Autonomous Vending Robot Being Tested at Pittsburgh International Airport

Nov. 28, 2022
An autonomous vending robot run by Ottonomy is being tested at Pittsburgh International as part of Allegheny County Airport Authority's xBridge program. The robot rolls around the terminal on wheels and delivers orders placed through a smartphone app.

Nov. 26—Hungry passengers waiting to board flights at Pittsburgh International Airport might no longer have to leave their gates. Soon, they could be able to hail a robot vendor to bring them a snack.

An autonomous vending robot run by California-based tech company Ottonomy is being tested at Pittsburgh International as part of Allegheny County Airport Authority's xBridge program. The robot rolls around the terminal on wheels and delivers orders placed through a smartphone app.

Cole Wolfson, xBridge director, said the robot is called Ottobot. As part of the testing, free bottled water and sodas are available for volunteers who order on the app. After a 30-day pilot, the authority hopes to use Ottobot on a bigger scale.

"We will look to validate a business case for operating within PIT with one or more vendors," Wolfson said. "In that stage, the Ottonomy app would offer a menu of available items, and passengers would be able to order and pay for those items via their phones."

Ottonomy CEO Ritukar Vijay believes the robots can be scalable to airports around the world and that Ottobots are better positioned than other autonomous robots because they don't require human assistance.

"Across the globe, airports are similar. There might be large and small ones, but more or less the overall setup is similar," Vijay said in a statement. "If it works at a couple of airports, it is applicable to almost all of them."

Wolfson said he hopes the autonomous vending robots might "help alleviate peaks in customer demand and ease line congestion at concessions."

Allegheny County Airport Authority, which runs Pittsburgh International and Allegheny County Airport in West Mifflin, is dedicating funding to test Ottobot but wouldn't say how much.

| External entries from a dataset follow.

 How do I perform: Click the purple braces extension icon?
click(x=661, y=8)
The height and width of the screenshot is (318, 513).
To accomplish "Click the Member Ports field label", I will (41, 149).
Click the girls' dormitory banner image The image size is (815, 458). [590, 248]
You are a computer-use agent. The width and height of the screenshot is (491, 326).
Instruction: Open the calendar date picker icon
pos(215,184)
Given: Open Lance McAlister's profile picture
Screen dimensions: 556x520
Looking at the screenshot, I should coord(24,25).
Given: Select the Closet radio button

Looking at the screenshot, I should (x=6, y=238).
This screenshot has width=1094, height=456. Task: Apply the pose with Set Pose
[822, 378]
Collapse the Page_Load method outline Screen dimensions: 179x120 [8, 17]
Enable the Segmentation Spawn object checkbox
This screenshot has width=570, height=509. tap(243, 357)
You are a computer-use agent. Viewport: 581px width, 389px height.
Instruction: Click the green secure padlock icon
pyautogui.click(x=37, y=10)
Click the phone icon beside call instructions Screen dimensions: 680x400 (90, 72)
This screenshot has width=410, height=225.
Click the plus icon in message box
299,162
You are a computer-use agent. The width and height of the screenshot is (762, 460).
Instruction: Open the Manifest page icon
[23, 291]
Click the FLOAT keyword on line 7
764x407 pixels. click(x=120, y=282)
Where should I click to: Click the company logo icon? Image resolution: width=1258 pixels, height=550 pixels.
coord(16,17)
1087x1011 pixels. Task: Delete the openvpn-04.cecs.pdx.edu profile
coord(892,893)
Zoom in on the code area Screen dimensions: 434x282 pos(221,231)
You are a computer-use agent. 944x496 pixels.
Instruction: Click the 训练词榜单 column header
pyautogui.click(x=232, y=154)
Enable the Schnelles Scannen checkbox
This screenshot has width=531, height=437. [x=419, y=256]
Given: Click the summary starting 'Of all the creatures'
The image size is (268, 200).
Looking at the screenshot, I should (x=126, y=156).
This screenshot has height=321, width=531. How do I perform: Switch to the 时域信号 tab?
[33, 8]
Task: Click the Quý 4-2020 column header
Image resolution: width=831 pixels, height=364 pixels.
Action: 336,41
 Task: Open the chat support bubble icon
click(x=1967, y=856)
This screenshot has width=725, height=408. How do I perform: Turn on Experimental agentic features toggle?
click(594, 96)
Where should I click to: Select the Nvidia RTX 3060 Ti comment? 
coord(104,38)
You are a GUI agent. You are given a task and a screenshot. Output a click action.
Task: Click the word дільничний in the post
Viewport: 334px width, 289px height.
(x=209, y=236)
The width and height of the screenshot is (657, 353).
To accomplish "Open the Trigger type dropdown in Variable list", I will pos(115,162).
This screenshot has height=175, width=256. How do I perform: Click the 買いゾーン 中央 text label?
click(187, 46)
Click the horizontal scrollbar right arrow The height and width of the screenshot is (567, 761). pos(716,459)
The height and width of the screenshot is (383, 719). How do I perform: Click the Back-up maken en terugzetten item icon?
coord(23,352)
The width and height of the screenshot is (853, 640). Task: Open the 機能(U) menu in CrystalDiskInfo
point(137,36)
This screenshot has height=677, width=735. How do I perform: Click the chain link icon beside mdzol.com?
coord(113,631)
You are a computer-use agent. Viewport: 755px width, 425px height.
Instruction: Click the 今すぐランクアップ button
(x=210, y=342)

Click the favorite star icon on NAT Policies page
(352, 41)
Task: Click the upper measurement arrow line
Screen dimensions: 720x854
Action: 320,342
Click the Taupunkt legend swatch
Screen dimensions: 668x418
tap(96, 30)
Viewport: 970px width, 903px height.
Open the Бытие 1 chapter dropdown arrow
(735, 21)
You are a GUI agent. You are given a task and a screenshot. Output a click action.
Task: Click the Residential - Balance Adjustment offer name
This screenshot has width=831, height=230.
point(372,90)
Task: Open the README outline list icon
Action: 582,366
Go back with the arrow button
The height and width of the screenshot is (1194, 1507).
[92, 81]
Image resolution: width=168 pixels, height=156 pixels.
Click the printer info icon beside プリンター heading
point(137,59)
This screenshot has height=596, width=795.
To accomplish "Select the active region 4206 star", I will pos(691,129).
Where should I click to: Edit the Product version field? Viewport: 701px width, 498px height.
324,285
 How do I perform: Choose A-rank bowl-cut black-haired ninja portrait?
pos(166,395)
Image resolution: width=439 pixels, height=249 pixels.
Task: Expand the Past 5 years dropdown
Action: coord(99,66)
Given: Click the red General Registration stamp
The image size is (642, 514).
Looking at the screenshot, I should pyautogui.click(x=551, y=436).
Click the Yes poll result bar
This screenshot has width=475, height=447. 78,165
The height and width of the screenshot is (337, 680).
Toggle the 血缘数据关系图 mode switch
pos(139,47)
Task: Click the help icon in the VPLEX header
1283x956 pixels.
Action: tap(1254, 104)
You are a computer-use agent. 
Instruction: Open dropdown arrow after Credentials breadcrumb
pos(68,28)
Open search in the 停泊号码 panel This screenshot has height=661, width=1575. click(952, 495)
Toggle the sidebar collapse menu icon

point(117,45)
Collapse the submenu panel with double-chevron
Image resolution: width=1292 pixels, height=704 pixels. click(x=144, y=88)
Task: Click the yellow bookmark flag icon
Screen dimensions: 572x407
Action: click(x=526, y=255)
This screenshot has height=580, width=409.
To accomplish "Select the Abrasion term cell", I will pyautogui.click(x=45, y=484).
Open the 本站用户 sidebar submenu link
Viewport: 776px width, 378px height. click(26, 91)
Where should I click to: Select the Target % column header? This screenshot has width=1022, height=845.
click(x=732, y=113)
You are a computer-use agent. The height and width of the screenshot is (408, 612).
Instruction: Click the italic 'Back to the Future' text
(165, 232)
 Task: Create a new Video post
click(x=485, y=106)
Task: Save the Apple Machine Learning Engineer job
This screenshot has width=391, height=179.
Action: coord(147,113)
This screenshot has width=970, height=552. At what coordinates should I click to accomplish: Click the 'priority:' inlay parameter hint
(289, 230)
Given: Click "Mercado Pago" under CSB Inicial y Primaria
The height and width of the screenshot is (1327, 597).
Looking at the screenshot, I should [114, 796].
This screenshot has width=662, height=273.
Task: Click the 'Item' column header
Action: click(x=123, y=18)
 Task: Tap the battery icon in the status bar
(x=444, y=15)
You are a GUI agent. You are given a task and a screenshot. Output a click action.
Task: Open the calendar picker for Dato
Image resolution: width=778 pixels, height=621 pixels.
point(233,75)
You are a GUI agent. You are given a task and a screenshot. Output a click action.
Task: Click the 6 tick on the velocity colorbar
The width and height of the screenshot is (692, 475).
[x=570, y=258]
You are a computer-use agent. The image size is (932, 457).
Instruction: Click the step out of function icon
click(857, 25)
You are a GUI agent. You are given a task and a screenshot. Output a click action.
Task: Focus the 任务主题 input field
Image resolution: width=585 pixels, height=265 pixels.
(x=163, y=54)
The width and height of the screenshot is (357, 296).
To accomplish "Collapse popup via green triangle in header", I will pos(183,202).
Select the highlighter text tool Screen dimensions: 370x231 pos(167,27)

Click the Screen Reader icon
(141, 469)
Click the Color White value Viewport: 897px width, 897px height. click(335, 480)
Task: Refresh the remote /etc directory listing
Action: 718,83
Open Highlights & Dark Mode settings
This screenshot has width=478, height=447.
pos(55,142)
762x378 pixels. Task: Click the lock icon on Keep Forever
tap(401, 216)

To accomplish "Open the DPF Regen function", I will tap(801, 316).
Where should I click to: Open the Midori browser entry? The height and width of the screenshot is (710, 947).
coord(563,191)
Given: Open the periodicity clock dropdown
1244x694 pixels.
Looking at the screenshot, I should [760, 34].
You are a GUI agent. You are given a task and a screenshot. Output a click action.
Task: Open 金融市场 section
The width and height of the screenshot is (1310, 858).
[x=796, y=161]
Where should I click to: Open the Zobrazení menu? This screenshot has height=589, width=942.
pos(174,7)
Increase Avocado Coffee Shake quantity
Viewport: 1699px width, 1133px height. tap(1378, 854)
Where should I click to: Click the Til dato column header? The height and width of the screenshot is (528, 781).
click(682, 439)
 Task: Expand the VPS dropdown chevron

Ottobot isn't the only autonomous robot at Pittsburgh International Airport. There also are autonomous floor scrubbers roaming the terminal.

Vijay said he believes autonomous robots have a future for practical use at airports.

"Airports are a unique spot. There's some amount of structure and scale," he said. "It is very dynamic where the users are concerned. That kind of dynamic environment, that is very, very important, to figure out how autonomous navigation can be utilized within that space."